Литмир - Электронная Библиотека
Содержание  
A
A

– Разве он скажет?

– И знает, да не скажет!..

Глаза Ивана Лукьяновича стали очень печальными, –

– Если бы знать, знать бы ежели, – пойти да и спросить… Пишут в стихах, а до конца не дописывают, вишь ты, что делать-то? – делать-то что мужику, чтобы правду найти и с голоду не сдохнуть?!

– Не говорит…

– А ведь здешние, наши, – сказывали, на управской машинке отпечатано… Узнать бы, кто отпечатал, спросить бы, чтобы сообща, чтобы объяснили…

Иван Лукьянович помолчал. Печаль сошла с его лица. Глаза стали злыми и действенными.
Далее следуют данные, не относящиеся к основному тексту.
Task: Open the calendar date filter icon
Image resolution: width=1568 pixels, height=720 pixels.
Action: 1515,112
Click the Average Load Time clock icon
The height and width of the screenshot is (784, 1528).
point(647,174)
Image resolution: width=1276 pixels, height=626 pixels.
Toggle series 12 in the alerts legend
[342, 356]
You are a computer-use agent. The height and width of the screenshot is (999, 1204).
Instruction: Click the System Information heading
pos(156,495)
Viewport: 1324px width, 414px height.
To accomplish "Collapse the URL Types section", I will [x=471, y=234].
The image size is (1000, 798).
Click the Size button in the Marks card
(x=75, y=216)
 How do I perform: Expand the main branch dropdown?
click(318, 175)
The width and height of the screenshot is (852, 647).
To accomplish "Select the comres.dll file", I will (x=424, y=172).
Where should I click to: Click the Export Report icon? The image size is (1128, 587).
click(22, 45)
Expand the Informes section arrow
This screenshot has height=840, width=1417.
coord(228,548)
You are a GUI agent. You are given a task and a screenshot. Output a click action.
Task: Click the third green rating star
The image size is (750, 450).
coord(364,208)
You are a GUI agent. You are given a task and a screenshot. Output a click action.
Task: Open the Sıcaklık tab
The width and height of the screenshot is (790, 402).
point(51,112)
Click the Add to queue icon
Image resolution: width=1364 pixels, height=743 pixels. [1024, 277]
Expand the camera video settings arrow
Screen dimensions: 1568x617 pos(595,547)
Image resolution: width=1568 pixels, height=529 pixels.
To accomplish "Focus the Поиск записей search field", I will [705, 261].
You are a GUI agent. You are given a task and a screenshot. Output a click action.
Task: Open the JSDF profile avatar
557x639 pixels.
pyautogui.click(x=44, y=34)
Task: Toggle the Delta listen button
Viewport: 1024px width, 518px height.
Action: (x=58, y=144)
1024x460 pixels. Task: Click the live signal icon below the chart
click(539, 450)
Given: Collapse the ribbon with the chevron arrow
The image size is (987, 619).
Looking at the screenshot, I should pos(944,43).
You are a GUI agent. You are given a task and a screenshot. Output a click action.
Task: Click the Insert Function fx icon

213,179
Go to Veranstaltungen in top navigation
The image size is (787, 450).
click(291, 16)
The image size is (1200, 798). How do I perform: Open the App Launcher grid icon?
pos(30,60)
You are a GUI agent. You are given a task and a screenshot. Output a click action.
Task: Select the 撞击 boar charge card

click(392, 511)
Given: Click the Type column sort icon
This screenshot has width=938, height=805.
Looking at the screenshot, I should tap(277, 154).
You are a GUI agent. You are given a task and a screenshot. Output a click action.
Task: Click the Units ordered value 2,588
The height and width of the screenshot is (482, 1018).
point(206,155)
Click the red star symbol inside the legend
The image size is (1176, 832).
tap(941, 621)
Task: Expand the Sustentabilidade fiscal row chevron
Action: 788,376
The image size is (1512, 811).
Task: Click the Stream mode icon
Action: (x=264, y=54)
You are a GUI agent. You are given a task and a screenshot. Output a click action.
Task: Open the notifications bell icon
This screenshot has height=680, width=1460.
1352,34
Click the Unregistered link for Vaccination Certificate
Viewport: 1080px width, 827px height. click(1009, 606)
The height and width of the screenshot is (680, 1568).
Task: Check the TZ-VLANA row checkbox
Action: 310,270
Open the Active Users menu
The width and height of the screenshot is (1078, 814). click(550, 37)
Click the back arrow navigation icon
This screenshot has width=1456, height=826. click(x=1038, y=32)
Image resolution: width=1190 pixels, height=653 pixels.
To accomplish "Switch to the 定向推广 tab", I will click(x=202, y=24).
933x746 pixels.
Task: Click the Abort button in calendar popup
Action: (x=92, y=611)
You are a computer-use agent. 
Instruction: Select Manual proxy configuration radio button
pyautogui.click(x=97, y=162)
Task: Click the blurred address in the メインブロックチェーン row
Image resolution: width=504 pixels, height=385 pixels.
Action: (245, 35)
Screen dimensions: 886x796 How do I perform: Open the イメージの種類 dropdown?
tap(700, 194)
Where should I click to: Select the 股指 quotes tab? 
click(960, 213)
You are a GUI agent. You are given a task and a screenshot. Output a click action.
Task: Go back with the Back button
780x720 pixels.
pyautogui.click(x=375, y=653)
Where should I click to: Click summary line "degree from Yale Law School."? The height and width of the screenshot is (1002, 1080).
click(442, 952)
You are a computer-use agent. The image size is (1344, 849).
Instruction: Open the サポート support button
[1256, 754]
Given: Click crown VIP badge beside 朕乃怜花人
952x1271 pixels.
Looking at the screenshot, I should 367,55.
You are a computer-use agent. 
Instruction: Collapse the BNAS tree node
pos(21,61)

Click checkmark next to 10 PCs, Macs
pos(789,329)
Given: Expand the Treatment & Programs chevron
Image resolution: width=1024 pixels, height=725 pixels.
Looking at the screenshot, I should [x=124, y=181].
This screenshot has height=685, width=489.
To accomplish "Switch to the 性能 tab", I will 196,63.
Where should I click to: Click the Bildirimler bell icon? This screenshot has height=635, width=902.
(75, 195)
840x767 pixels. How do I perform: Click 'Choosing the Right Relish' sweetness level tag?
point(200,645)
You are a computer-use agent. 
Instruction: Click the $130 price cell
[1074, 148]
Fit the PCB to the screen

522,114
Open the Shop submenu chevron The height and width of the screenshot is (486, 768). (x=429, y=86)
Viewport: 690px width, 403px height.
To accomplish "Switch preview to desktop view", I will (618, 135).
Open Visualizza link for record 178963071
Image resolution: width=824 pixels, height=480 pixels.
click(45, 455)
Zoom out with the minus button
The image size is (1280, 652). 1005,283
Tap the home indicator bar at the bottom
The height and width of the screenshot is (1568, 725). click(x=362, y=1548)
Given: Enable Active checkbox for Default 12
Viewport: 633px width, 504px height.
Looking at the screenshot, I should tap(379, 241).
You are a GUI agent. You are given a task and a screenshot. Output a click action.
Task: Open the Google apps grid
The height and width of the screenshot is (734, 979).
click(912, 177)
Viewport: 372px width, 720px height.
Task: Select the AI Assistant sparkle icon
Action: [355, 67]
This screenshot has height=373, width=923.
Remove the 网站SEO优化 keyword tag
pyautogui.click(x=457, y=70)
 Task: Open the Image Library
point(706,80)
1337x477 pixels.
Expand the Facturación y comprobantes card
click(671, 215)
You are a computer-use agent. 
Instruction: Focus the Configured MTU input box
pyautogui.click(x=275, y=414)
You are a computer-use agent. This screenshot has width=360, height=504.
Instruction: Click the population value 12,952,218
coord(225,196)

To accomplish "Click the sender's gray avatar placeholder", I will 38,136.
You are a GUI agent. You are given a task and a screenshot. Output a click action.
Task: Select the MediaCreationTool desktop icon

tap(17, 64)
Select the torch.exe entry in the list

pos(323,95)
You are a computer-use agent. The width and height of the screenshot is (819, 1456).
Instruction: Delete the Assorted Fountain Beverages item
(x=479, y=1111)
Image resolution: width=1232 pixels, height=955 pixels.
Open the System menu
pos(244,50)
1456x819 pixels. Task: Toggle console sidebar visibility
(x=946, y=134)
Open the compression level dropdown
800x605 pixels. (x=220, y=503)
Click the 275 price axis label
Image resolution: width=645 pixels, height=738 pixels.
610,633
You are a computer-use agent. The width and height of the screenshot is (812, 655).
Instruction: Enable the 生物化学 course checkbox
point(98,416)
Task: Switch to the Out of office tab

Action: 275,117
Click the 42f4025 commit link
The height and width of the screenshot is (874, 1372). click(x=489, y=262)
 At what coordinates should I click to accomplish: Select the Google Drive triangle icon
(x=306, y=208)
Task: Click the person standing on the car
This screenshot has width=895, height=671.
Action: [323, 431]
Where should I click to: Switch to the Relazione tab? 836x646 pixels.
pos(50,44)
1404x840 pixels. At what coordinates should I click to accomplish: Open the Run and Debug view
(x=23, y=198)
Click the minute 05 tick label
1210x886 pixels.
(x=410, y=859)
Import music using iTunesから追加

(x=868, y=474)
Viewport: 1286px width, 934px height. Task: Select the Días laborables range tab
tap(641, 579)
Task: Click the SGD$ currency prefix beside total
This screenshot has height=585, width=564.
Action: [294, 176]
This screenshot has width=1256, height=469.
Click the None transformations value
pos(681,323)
Сказал:

– Не скажет!., уух, темнота!., и глаза есть, и голова есть, и руки есть, и сила есть, – уух, темнота!.. – ведь тут, возле нас ходят, может, нас ищут, – а не найдешь. Ну что ты теперь мужикам скажешь, раз они нас с тобой в ходоки послали?.. – Так бы взял бы сам себя за свои глаза и дернул бы за них, чтобы темноту с них сдернуть!..

И в это же примерно время к Афиногену Корниловичу Разбойщину приехал неожиданный гость, студент.

Ипполит, сын Разбойщина, одинокое существо и тем не менее существо любопытное, которому разрешалось уже дружить с Николаем Бабениным, узнал о приезде гостя от кухарки утром, когда папа и мама еще спали, – приехал, мол, ночью, нежданно-негаданно, и спит сейчас в гостиной на диване, – а сам-де – студент и из одного города с папой, с папиной родины…

Ипполит пробрался в гостиную.

На спинке стула висела потрепанная и мятая, никак не похожая на папины вицмундиры, студенческая куртка, на стуле лежали также мятые синие диагоналевые брюки с порванными штрипками. Стул загораживал лицо студента. «Студент» – было словом таинственным.

Ипполит сделал шаг в сторону на цыпочках, чтобы поглядеть на нежданного гостя, увидел бодрые, веселые глаза – и испугался, замер на месте преступления. Гость изобразил на лице ужас, передразнивая Ипполита, и поманил его таинственно к себе пальцем. Ипполит покорно подошел.

– Как зовут? – спросил дядя.

– Ипполит… Поля…

– Ага. Так. Ипполит? Пороха еще не выдумал?

– Нет, – ответил испуганно Ипполит.

– Я и вижу, – сказал студент. – Куришь?

– Нет…

– Даже тайком с товарищем? – ни разу?

– Один разик…

– И врешь, восемь раз курил. Я по глазам вижу, надо полагать, ты врун. Ты – как? – народник, анархист или, быть может, даже социал-демократ?

– Я не знаю.

– А слова эти знаешь?

– Нет, тоже не знаю…

– Ага. Так. Научим. Иди поищи для меня папиросу.

Ипполит – в совершенном разрушении мироздания – пошел в запретный папин кабинет и вернулся с пустыми руками.

– Там заперто на ключ.

– Где?

– У папы…

– Ага. Так. Закономерно!.. – Я думал, у тебя свои есть… – студент порылся в брюках, вынул из кармана три копейки. – Беги в лавку, купи – три копейки десяток– «Трезвон» или «Тройку». Отцу – ни гу-гу. Я тебя сейчас буду отучивать от курения.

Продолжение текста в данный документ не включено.